======== SUPPLIED DATA
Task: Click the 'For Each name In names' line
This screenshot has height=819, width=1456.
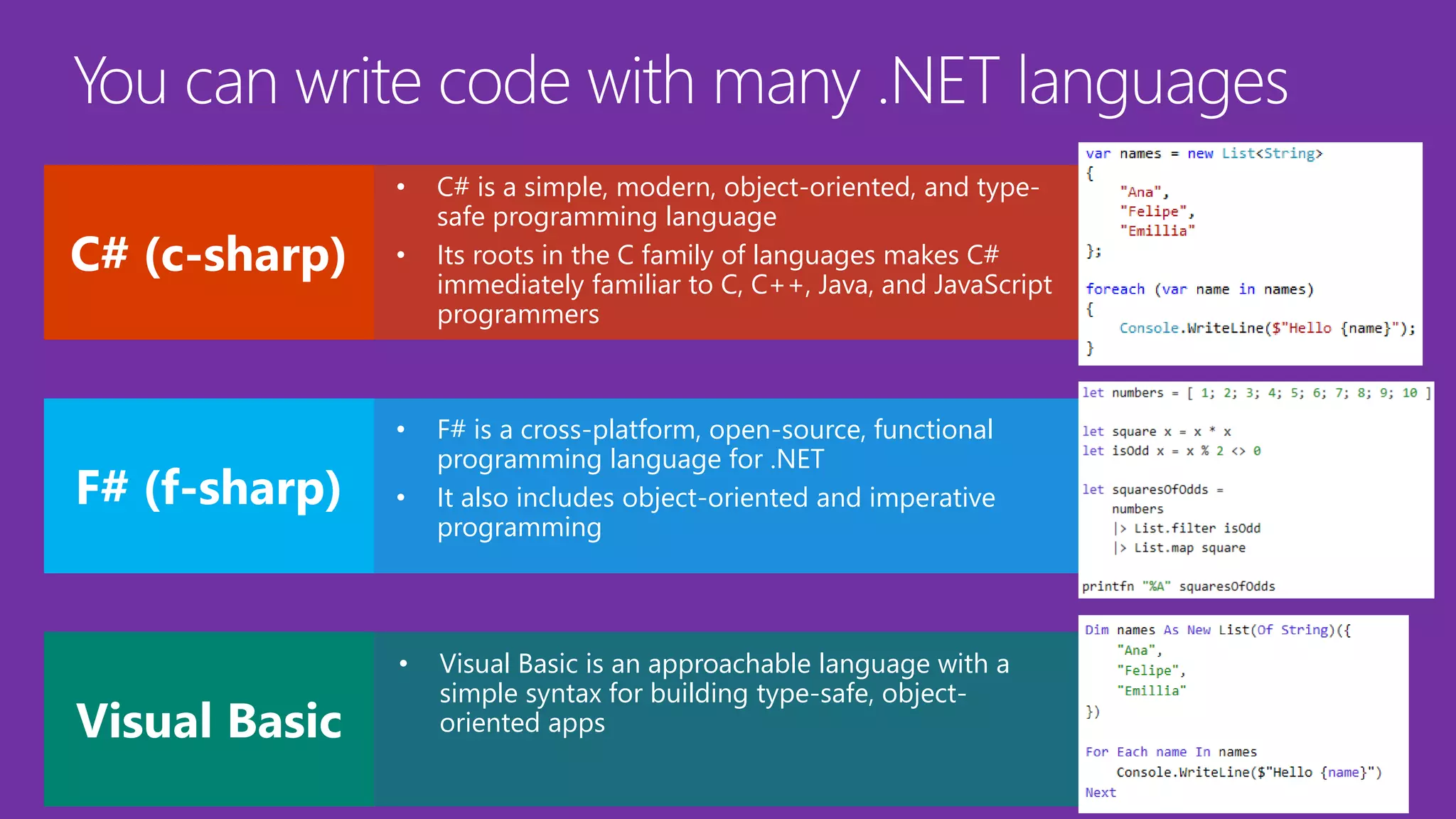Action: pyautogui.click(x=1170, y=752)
================
======== SUPPLIED DATA
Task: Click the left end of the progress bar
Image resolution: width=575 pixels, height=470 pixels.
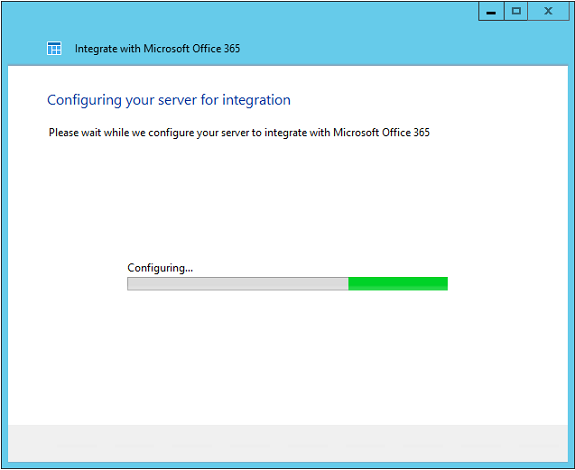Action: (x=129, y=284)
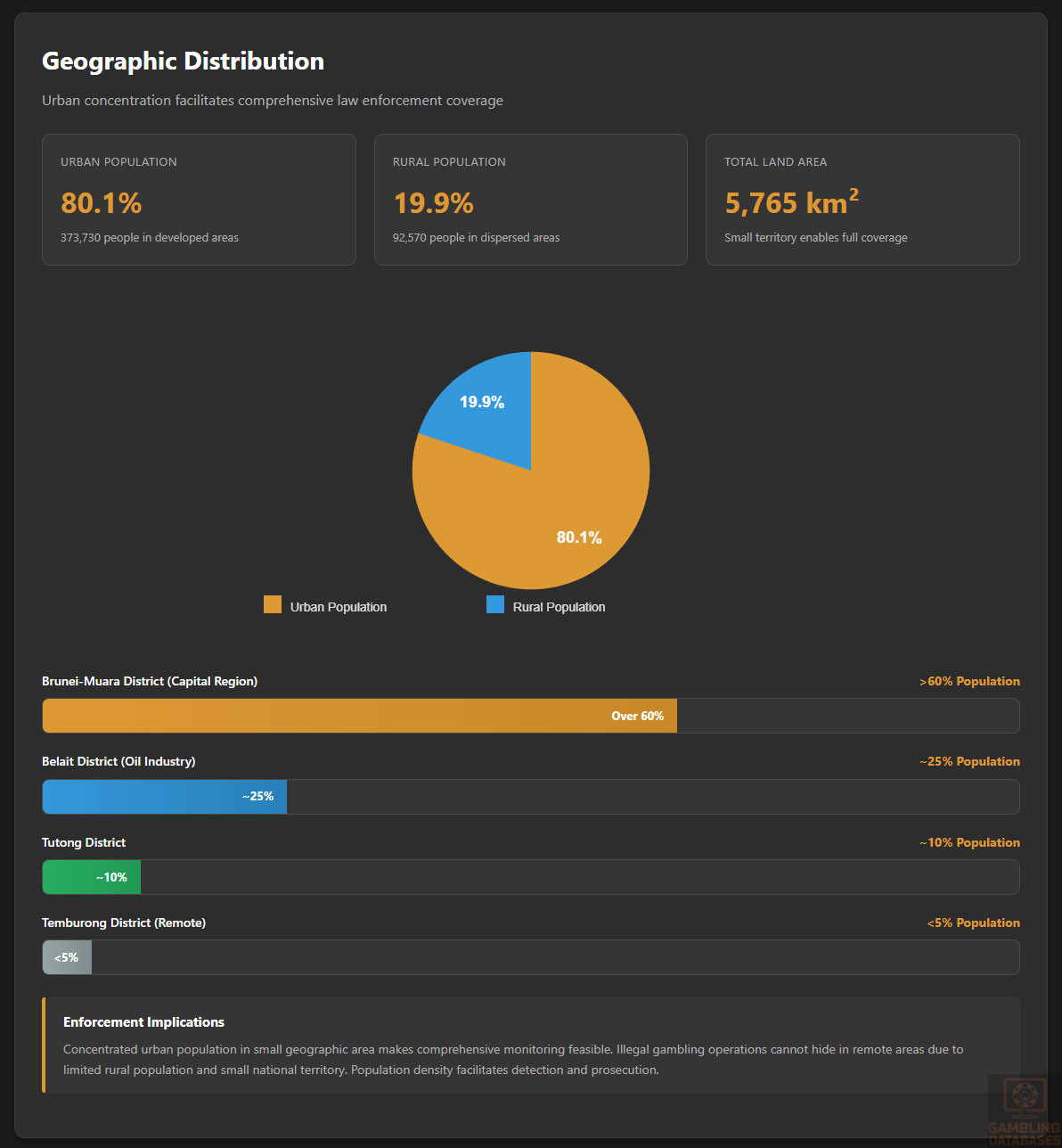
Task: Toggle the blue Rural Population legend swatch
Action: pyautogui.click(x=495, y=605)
================
__INSTRUCTIONS FOR THE TASK__
Output, without changes, the part of the records that opens with the line containing "Task: Click the 'For Each name In names' line" and closes with the line containing "Action: pyautogui.click(x=1170, y=752)", both of those lines included. Leave the pictures out of your answer.

__ANSWER TO THIS EXERCISE__
Task: Click the 'For Each name In names' line
This screenshot has height=819, width=1456.
Action: pyautogui.click(x=1170, y=752)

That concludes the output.